What to do = Could you return only the lines that run from the line with "Task: Add a new active Angerufene Nummer row" through the final line of the data, exactly as they stand?

====

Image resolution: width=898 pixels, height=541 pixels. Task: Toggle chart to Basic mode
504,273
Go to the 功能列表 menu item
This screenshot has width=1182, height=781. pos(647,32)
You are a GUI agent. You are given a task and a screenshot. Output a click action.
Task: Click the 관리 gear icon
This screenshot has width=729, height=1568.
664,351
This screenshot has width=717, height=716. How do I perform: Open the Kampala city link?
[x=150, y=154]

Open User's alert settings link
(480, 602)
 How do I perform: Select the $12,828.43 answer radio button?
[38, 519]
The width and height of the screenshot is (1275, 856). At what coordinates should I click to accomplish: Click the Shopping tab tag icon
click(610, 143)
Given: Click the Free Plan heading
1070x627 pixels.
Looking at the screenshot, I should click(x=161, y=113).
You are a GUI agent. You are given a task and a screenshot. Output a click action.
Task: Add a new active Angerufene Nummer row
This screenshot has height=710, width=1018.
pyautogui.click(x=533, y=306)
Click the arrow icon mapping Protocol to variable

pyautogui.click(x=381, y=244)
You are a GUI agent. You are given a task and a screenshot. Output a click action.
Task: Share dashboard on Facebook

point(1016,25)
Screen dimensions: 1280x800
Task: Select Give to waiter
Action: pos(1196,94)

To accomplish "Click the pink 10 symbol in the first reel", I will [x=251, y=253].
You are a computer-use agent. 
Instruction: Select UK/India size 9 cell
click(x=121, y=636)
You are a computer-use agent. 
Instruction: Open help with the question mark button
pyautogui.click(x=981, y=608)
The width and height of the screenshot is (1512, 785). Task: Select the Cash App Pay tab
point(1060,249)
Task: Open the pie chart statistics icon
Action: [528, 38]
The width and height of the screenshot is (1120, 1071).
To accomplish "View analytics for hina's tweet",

====

Answer to the exercise =
Task: Add a new active Angerufene Nummer row
This screenshot has height=710, width=1018.
pyautogui.click(x=533, y=306)
Click the arrow icon mapping Protocol to variable

pyautogui.click(x=381, y=244)
You are a GUI agent. You are given a task and a screenshot. Output a click action.
Task: Share dashboard on Facebook

point(1016,25)
Screen dimensions: 1280x800
Task: Select Give to waiter
Action: pos(1196,94)

To accomplish "Click the pink 10 symbol in the first reel", I will [x=251, y=253].
You are a computer-use agent. 
Instruction: Select UK/India size 9 cell
click(x=121, y=636)
You are a computer-use agent. 
Instruction: Open help with the question mark button
pyautogui.click(x=981, y=608)
The width and height of the screenshot is (1512, 785). Task: Select the Cash App Pay tab
point(1060,249)
Task: Open the pie chart statistics icon
Action: [528, 38]
The width and height of the screenshot is (1120, 1071).
To accomplish "View analytics for hina's tweet",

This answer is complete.